(Stored items from a collection)
+ + + + + + +
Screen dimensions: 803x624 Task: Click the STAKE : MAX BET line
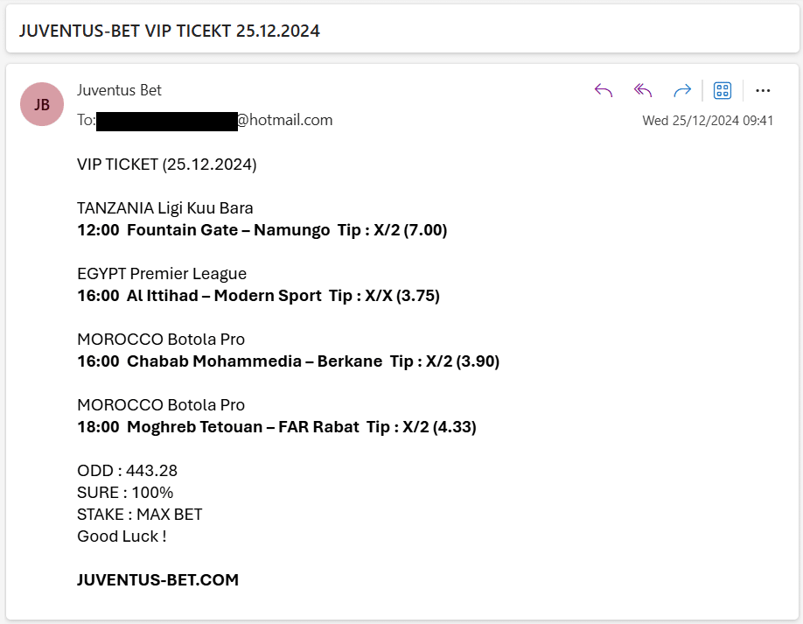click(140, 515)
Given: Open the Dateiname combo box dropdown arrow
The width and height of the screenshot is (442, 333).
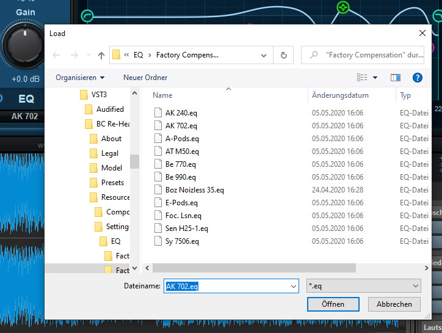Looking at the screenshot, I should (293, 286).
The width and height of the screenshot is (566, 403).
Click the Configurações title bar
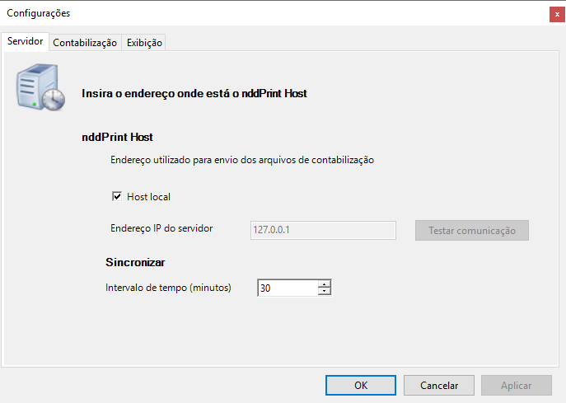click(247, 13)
+ + + + + + +
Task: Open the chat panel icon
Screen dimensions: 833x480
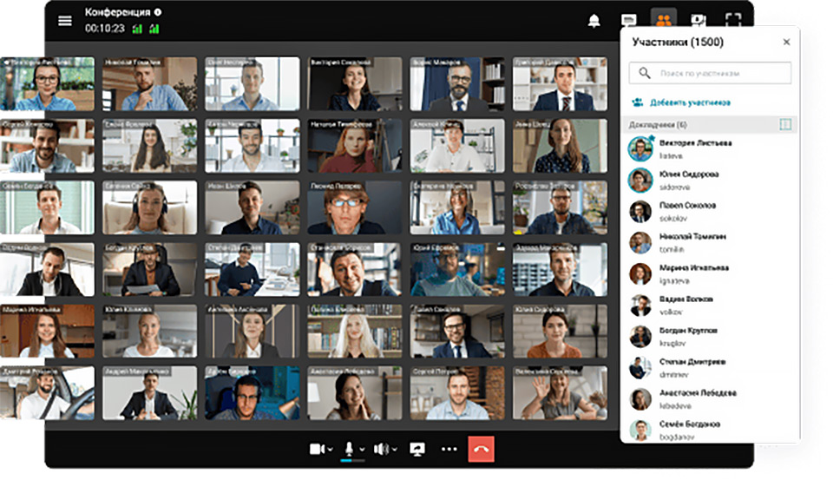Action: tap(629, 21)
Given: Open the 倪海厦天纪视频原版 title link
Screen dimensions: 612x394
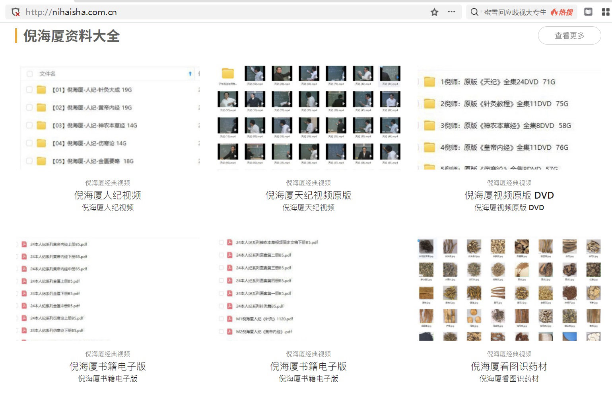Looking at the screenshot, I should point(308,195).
+ + + + + + +
_Problem description_
Say how many lines in the records contain the word "Open". Nothing but the number is required.

_Solution for this problem_
3